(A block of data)
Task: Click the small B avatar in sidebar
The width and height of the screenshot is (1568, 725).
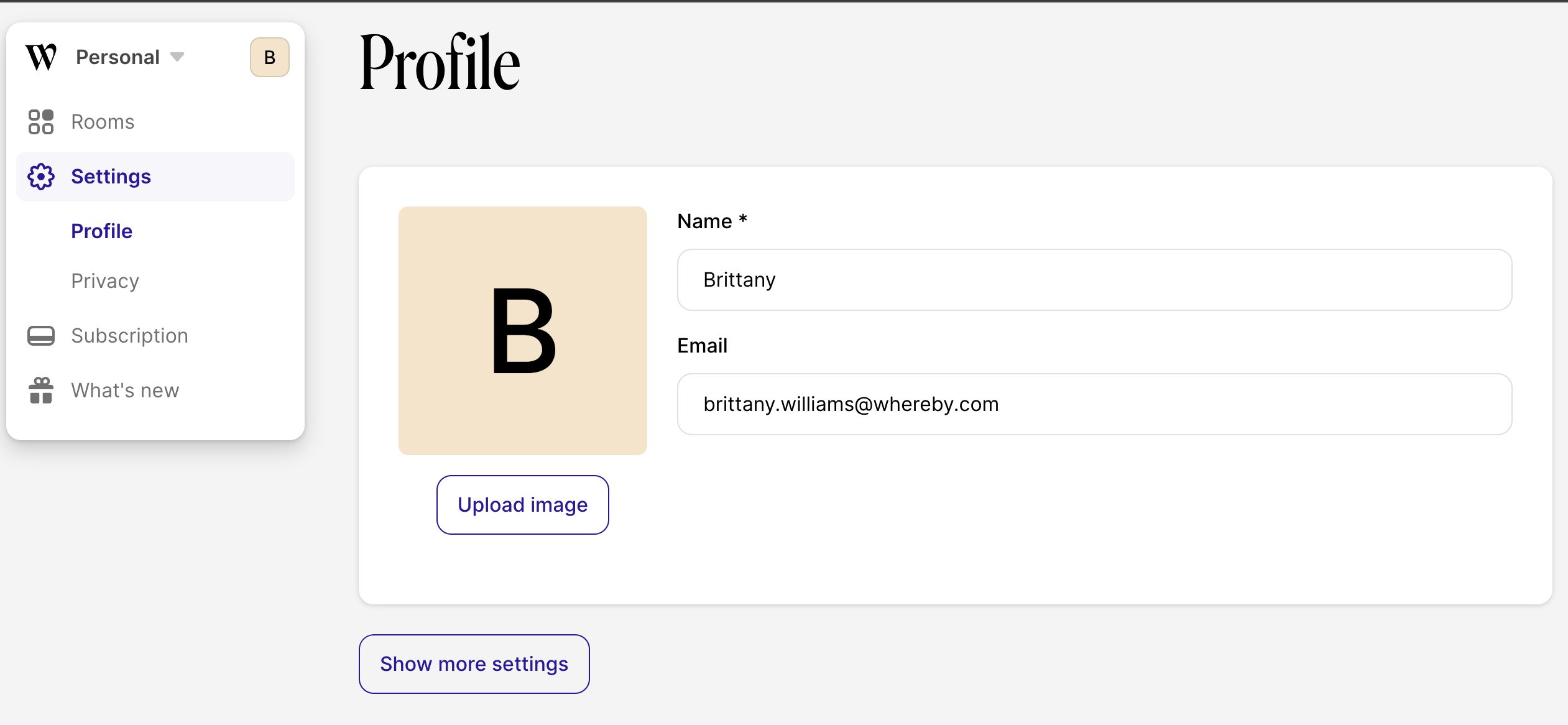Action: [269, 57]
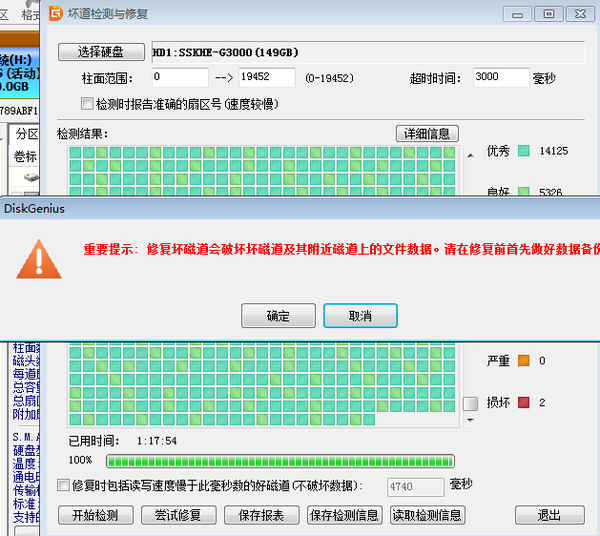Open 详细信息 for detection results

click(x=428, y=133)
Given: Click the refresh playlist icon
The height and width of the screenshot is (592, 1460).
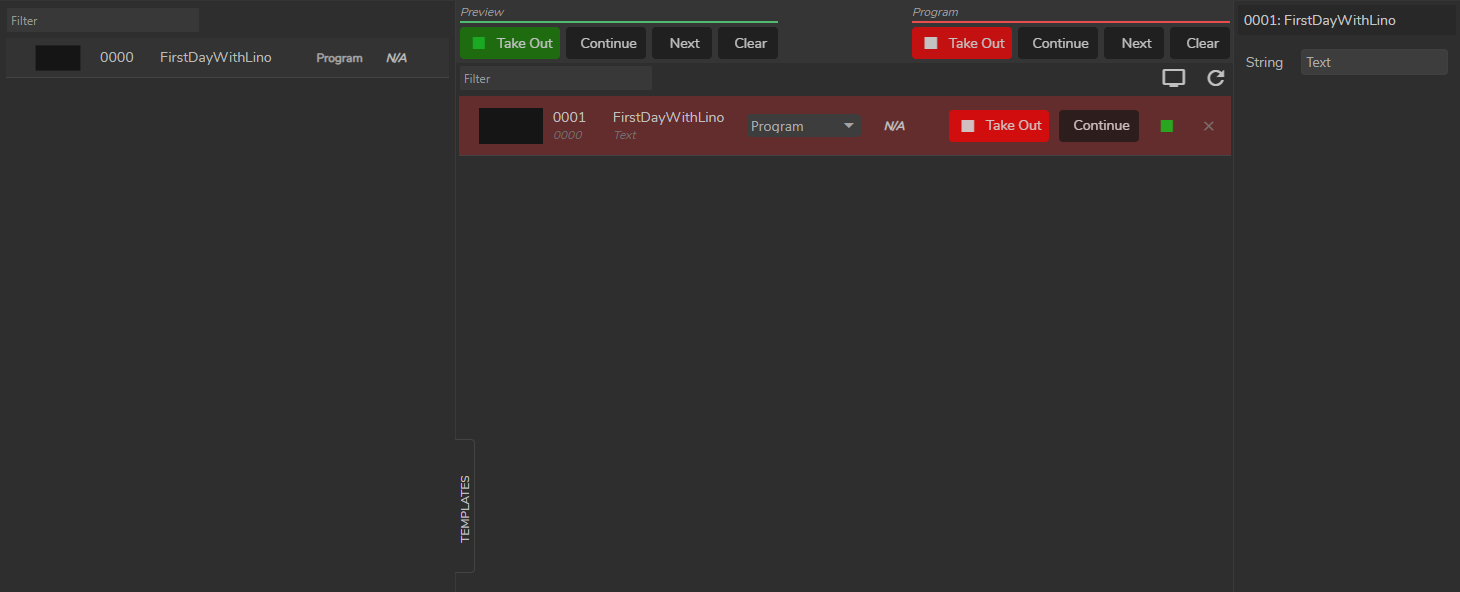Looking at the screenshot, I should [1216, 78].
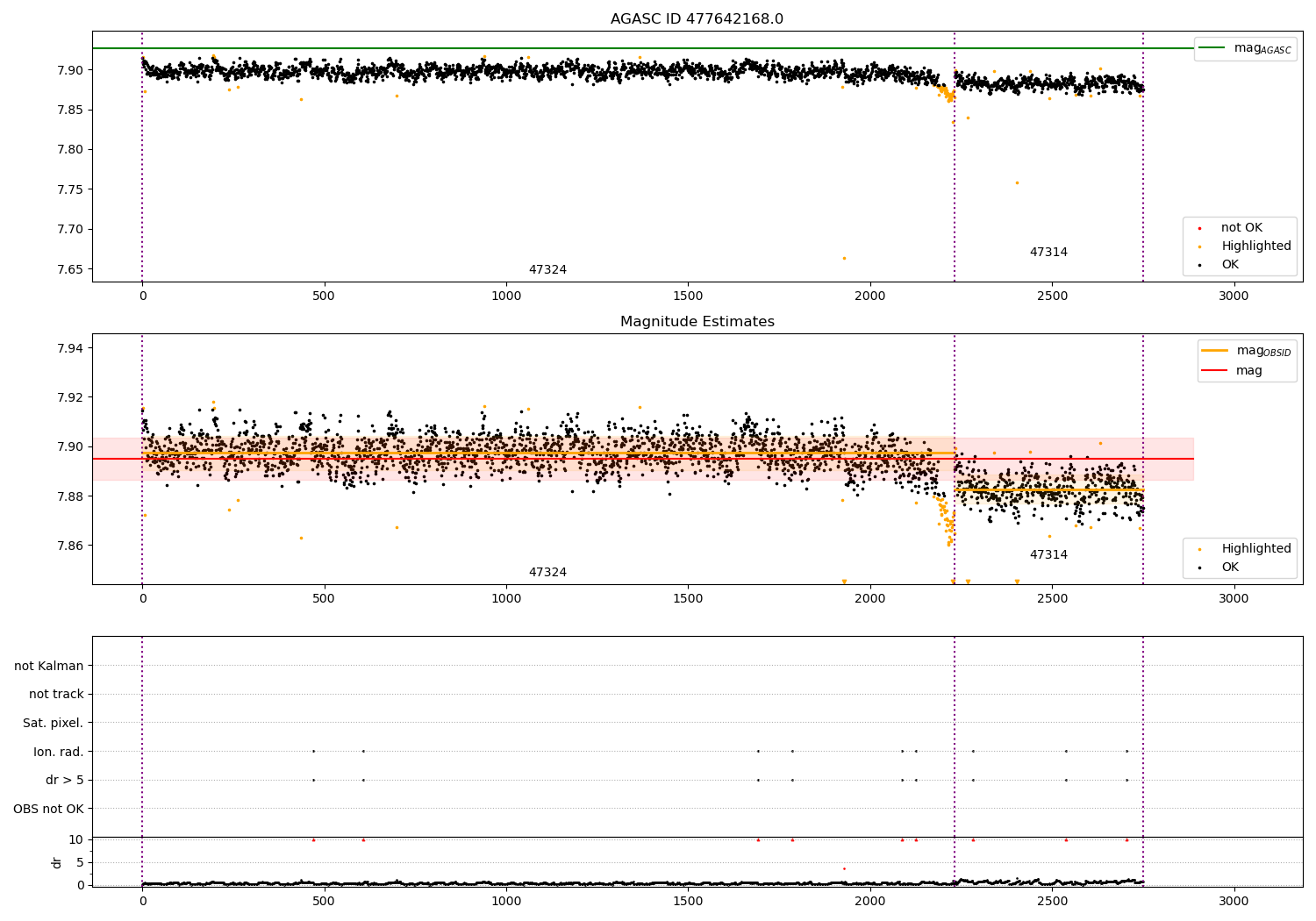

■ **WHAT THE EXERCISE ASKS**
Collect every line of the material above that contains the word "height" and copy each of them in full.

■ **EXPECTED OUTPUT**
The width and height of the screenshot is (1568, 725).
The height and width of the screenshot is (592, 1460).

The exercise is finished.